Re: [PATCH v2 3/4] sched/fair: Allow load balancing between CPUs of identical capacity

From: Ricardo Neri

Date: Fri May 08 2026 - 08:46:27 EST


On Wed, May 06, 2026 at 02:10:22PM +0100, Christian Loehle wrote:
> On 4/29/26 22:19, Ricardo Neri wrote:
> > sched_balance_find_src_rq() avoids selecting a runqueue with a single
> > running task as busiest if doing so results in migrating the task to a
> > CPU with less than ~5% of extra capacity. It also unintentionally
> > prevents migrations between CPUs of identical capacity.
> >
> > When CONFIG_SCHED_CLUSTER is enabled, load should be balanced across
> > clusters of CPUs with the same capacity. Allowing migration between CPUs
> > of identical capacity is necessary to meet this goal.
> >
> > We are interested in the architectural capacity of the involved CPUs,
> > excluding any reductions due to side activity or thermal pressure. Use
> > arch_scale_cpu_capacity().
> >
> > While here, invert the check for runtime capacity for clarity.
> >
> > Signed-off-by: Ricardo Neri <ricardo.neri-calderon@xxxxxxxxxxxxxxx>
> > ---
> > Changes since v1:
> > * Used arch_scale_cpu_capacity() instead of capacity_of() to ignore
> > runtime variability.
> > * Inverted the check for runtime capacity. (Christian)
> > * Reworded patch description for clarity.
> > ---
> > kernel/sched/fair.c | 7 ++++++-
> > 1 file changed, 6 insertions(+), 1 deletion(-)
> >
> > diff --git a/kernel/sched/fair.c b/kernel/sched/fair.c
> > index 166a5b109e0e..4105717e64fe 100644
> > --- a/kernel/sched/fair.c
> > +++ b/kernel/sched/fair.c
> > @@ -11816,9 +11816,14 @@ static struct rq *sched_balance_find_src_rq(struct lb_env *env,
> > * eventually lead to active_balancing high->low capacity.
> > * Higher per-CPU capacity is considered better than balancing
> > * average load.
> > + *
> > + * Cluster scheduling requires balancing load across clusters
> > + * of identical capacity. Use architectural capacity to ignore
> > + * runtime variability.
> > */
> > if (env->sd->flags & SD_ASYM_CPUCAPACITY &&
> > - !capacity_greater(capacity_of(env->dst_cpu), capacity) &&
> > + arch_scale_cpu_capacity(env->dst_cpu) != arch_scale_cpu_capacity(i) &&
> > + capacity_greater(capacity, capacity_of(env->dst_cpu)) &&
> > nr_running == 1)
> > continue;
> >
> >
>
> I wonder if we shouldn't use capacity_greater() margin for both, i.e.
> capacity_greater(arch_scale_cpu_capacity(i), arch_scale_cpu_capacity(env->dst_cpu)) &&
>
> For example the orion o6 has a cluster with 1024 and one with 984, If we allow balancing
> 984->984 I think it's only consistent to also allow 984->1024.
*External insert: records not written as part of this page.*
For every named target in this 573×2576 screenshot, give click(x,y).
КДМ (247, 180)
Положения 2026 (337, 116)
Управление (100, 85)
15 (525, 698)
But that would be a change in the current policy, no? Today we allow a 984->
1024 balance based on runtime capacity. The scope of this patchset is to make
SCHED_CLUSTER work as expected for clusters of same capacity.

Perhaps your proposal of using architectural capacity can be evaluated in a
separate patchset?

By the way, in v3 I will have to undo the inversion of the runtime capacity.
The original check allowed balance if dst_cpu had at least 5% more capacity
than src_cpu. The inverted check allows balance to CPUs of less capacity if
the difference is less than 5%.